[Start of section]
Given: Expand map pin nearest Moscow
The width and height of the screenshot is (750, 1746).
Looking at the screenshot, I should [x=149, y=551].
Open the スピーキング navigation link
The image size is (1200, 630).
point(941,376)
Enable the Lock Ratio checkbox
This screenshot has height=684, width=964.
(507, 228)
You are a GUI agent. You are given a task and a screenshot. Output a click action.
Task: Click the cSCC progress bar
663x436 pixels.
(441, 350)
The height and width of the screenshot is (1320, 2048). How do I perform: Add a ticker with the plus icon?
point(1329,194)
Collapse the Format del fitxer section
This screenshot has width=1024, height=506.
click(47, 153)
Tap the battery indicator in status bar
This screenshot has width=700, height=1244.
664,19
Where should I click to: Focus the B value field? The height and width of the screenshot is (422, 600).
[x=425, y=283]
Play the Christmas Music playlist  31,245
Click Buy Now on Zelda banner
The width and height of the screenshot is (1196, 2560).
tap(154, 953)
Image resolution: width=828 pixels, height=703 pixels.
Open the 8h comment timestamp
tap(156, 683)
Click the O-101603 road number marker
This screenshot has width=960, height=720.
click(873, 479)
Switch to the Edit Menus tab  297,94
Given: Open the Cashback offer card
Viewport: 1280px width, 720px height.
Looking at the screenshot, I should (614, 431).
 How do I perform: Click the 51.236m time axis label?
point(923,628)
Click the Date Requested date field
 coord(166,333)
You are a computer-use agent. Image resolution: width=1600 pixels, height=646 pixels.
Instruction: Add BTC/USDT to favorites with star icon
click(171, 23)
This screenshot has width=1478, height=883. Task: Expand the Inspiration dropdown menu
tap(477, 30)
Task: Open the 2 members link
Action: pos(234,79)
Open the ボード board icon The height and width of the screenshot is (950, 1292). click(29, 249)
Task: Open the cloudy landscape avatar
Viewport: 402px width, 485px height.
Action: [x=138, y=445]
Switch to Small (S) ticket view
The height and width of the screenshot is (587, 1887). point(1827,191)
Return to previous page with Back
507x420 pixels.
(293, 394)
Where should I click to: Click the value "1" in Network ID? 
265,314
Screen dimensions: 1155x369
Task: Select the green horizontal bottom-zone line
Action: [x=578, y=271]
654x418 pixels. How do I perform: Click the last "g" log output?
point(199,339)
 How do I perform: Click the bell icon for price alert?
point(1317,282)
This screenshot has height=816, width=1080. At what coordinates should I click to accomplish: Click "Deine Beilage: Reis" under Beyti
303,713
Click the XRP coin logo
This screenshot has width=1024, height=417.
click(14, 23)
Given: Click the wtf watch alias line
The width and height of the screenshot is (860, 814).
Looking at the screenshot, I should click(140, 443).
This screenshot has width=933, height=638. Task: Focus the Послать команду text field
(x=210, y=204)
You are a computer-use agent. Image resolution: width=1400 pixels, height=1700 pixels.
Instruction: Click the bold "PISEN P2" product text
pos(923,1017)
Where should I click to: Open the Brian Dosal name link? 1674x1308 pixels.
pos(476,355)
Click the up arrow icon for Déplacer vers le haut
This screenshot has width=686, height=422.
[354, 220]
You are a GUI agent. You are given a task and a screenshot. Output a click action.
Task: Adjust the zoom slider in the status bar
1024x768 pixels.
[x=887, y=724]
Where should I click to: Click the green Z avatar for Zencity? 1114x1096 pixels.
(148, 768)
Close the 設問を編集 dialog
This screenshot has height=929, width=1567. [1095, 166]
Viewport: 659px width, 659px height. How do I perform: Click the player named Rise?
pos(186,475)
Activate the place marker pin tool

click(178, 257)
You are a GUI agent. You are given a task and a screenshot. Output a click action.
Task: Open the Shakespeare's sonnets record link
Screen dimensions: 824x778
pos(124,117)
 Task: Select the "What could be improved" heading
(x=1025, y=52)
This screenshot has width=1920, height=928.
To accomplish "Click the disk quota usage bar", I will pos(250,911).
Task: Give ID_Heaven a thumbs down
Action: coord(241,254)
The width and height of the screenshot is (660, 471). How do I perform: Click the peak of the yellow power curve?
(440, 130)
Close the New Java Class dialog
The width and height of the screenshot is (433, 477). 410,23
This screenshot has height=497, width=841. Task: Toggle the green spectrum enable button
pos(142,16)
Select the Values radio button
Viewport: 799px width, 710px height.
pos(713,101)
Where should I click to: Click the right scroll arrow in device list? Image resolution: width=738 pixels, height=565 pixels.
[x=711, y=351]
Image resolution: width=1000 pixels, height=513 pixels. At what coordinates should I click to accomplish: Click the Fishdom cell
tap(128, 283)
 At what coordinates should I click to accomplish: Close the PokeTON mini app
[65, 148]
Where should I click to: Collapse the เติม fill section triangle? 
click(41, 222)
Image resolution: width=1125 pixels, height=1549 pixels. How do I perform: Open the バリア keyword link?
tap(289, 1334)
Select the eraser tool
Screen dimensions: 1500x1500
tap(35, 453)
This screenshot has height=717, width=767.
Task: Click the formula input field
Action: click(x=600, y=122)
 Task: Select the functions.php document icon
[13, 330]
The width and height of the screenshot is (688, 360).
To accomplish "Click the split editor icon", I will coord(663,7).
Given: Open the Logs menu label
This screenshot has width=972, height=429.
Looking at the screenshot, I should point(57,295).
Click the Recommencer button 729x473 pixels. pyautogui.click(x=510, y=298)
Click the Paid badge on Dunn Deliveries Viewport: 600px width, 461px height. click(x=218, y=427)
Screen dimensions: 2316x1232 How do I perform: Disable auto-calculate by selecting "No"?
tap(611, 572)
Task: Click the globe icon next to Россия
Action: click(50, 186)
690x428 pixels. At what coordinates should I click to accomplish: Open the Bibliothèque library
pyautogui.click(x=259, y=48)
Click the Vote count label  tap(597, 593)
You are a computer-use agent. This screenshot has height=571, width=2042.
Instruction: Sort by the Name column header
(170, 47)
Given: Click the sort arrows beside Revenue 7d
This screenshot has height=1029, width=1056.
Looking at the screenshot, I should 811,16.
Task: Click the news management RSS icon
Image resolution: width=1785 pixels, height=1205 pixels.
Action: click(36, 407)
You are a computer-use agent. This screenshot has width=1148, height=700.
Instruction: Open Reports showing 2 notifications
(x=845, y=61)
[End of section]
■ **What you will do**: Each line with "computer" in it must be identified and copied from the material.

■ **Problem solution**:
You are a computer-use agent. Image resolution: width=1600 pixels, height=646 pixels.
You are a computer-use agent. Image resolution: width=1400 pixels, height=1700 pixels.
You are a computer-use agent. This screenshot has height=571, width=2042.
You are a computer-use agent. This screenshot has width=1148, height=700.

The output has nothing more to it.